Freiburg, Germany - A string of sex abuse scandals in the German Catholic church has led to a dramatic fall in the number of young men wanting to become priests, Germany's top Catholic bishop said Sunday.
Speaking to the German Press Agency dpa, Archbishop of Freiburg Robert Zollitsch, who is the Chairman of the German Episcopal Conference and thus spokesman for the church, said that the church was now suffering from a serious lack of manpower.
"We are living through a great trauma, indeed the deepest crisis of the Catholic church in Germany since 1945," Zollitsch said.
Sexual abuse scandals have rocked the church in Germany since January, when dozens of cases emerged involving sexual molestation of minors by priests and other clergy over a period of 50 years at church-run schools.
Zollitsch said that new applications to join the priesthood across had fallen to 150 this year, a record low.

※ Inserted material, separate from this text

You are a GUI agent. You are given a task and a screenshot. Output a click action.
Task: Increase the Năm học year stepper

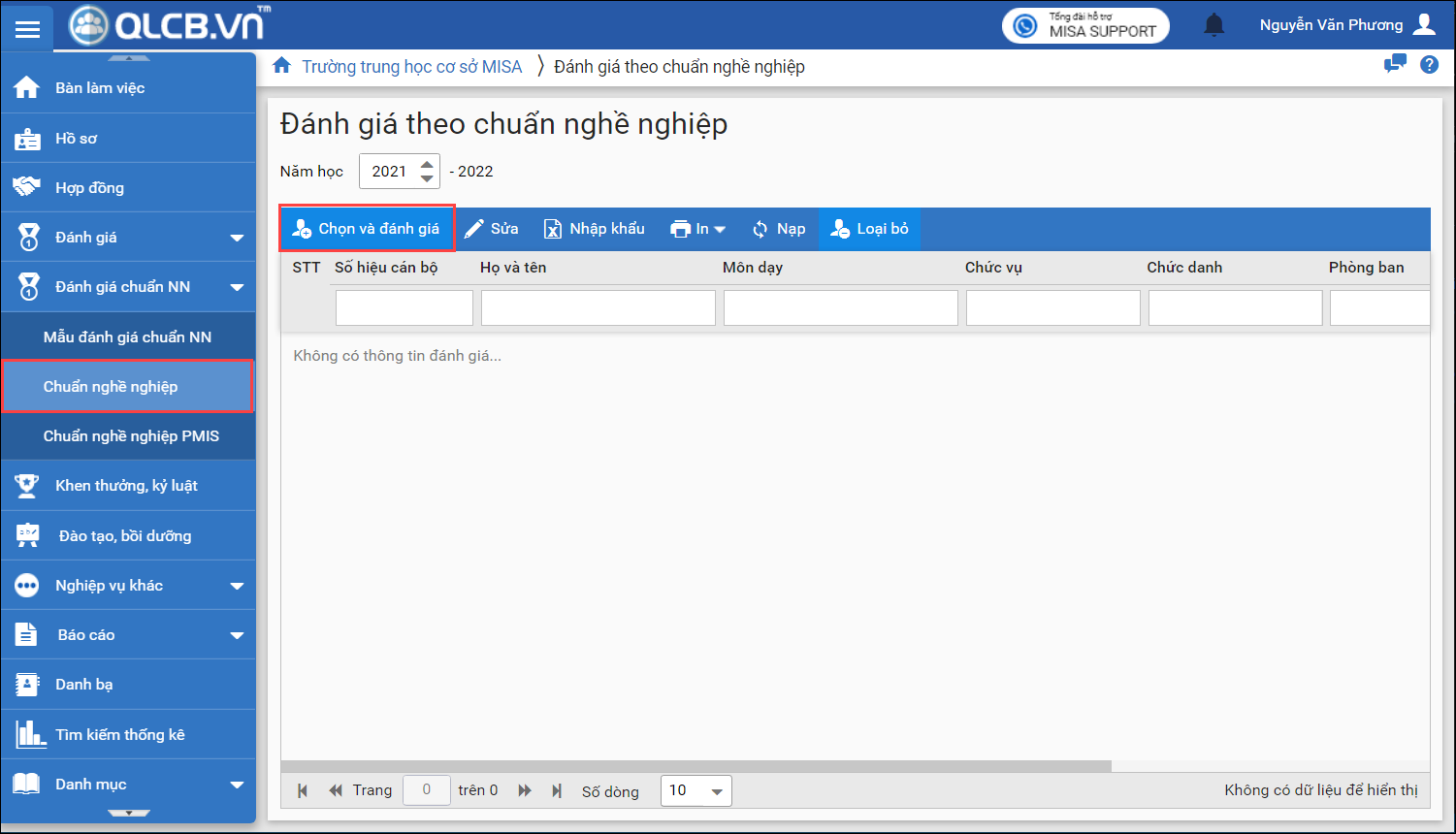coord(427,165)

The archbishop himself had been under investigation earlier this year over claims that he had failed to sack a priest in his diocese accused of abuse.
"The whole profession has been damaged by these scandals," he said.
"The sinful and abhorrent behaviour of a few priests has come to represent the whole profession in the eyes of the public."
Zollitsch said that the rate of intake of applying priests had also fallen, because the church was now selecting candidates more carefully than ever before.
Intensive interviews are now being carried out to test the suitability of new candidates.
"In these discussions it is tested if the interested party has the right motivation, the communication skills, and the maturity, to take this path," Zollitsch said.